• _DIRECTIONS FOR THIS TASK_
How do the lines below between the ones holding "The Wildfire Team (128, 67)" and "1° Giornata → (150, 474)", inclusive, read? Give them again exactly, with no other lines.
Top of DATASET EXTRACT
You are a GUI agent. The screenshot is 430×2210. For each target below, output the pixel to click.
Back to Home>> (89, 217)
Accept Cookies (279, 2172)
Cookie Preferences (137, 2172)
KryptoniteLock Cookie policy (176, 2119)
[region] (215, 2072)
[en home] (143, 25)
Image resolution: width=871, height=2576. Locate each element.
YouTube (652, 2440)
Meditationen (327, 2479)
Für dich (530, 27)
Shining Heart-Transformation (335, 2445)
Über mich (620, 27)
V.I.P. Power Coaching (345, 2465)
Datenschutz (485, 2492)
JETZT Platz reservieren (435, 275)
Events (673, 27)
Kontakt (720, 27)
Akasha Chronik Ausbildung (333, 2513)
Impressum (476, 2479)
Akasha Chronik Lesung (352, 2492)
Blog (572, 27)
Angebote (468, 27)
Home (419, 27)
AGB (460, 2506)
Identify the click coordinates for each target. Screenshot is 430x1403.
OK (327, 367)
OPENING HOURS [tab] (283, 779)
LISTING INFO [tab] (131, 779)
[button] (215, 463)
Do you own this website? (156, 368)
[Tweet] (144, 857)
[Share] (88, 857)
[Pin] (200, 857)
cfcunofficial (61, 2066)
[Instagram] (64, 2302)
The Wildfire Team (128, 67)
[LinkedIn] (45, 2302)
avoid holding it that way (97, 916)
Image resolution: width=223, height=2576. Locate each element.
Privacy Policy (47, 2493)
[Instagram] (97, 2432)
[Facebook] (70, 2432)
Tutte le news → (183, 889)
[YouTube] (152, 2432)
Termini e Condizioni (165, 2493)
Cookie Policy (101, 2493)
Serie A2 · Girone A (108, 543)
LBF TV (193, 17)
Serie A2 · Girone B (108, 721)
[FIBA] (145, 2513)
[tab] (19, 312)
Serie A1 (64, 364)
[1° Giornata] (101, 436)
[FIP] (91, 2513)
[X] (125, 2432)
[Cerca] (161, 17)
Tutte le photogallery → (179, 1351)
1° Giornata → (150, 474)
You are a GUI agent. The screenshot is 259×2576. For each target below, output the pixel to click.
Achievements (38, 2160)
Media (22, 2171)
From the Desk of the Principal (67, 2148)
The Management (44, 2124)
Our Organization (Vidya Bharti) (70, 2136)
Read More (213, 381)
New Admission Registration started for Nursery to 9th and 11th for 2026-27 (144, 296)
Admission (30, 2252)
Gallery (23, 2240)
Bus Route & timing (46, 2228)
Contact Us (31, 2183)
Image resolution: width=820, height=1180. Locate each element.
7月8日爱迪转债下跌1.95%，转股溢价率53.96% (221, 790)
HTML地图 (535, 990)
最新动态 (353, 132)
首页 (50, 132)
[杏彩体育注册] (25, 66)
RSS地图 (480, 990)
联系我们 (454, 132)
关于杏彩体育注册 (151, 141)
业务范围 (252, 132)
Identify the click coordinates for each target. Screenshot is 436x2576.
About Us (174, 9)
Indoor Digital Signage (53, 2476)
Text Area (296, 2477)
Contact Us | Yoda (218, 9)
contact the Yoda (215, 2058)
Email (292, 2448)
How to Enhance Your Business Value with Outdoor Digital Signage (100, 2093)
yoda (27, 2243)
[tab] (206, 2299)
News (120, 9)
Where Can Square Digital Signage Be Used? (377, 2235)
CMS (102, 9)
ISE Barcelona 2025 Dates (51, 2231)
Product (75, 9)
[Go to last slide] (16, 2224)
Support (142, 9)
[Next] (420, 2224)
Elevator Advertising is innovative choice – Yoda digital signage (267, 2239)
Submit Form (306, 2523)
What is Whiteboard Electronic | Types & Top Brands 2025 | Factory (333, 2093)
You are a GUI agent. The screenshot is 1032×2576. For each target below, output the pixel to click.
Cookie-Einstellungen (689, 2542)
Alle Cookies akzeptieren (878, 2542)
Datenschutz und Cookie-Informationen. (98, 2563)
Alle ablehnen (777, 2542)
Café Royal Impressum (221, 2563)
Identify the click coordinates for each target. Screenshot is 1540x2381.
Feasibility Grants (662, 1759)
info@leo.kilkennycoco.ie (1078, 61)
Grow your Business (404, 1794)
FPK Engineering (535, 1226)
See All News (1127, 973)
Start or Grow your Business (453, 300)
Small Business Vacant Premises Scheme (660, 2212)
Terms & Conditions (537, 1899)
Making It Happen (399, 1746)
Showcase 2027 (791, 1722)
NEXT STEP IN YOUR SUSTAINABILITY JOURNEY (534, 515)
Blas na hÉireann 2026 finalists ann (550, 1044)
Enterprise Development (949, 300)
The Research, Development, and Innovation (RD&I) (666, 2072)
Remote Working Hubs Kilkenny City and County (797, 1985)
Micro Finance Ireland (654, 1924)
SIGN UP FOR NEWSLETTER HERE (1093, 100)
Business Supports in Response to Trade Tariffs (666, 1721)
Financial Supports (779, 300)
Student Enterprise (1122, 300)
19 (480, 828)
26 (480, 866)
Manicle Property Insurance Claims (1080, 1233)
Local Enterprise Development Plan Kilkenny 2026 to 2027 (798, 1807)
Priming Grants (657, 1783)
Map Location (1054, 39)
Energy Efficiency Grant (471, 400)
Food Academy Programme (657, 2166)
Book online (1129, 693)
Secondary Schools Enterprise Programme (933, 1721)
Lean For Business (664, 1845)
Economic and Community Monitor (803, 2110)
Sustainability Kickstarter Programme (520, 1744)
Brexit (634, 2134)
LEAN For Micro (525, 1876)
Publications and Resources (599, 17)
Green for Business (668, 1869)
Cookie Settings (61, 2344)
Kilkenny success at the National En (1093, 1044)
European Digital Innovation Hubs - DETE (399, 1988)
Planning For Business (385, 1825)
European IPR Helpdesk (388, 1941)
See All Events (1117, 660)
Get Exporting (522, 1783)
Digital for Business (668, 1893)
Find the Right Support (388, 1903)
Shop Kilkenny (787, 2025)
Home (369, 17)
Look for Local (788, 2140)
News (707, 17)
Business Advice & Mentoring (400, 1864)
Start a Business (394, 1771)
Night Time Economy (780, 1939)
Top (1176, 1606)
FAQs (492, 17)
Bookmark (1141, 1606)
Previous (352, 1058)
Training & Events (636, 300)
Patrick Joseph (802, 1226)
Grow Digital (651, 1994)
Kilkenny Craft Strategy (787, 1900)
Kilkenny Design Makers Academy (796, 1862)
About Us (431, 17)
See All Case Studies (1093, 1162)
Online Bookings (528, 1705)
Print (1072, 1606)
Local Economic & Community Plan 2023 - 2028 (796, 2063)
Bottom of DATASET EXTRACT
• _EXERCISE ANSWER_
The Wildfire Team (128, 67)
[LinkedIn] (45, 2302)
avoid holding it that way (97, 916)
Image resolution: width=223, height=2576. Locate each element.
Privacy Policy (47, 2493)
[Instagram] (97, 2432)
[Facebook] (70, 2432)
Tutte le news → (183, 889)
[YouTube] (152, 2432)
Termini e Condizioni (165, 2493)
Cookie Policy (101, 2493)
Serie A2 · Girone A (108, 543)
LBF TV (193, 17)
Serie A2 · Girone B (108, 721)
[FIBA] (145, 2513)
[tab] (19, 312)
Serie A1 (64, 364)
[1° Giornata] (101, 436)
[FIP] (91, 2513)
[X] (125, 2432)
[Cerca] (161, 17)
Tutte le photogallery → (179, 1351)
1° Giornata → (150, 474)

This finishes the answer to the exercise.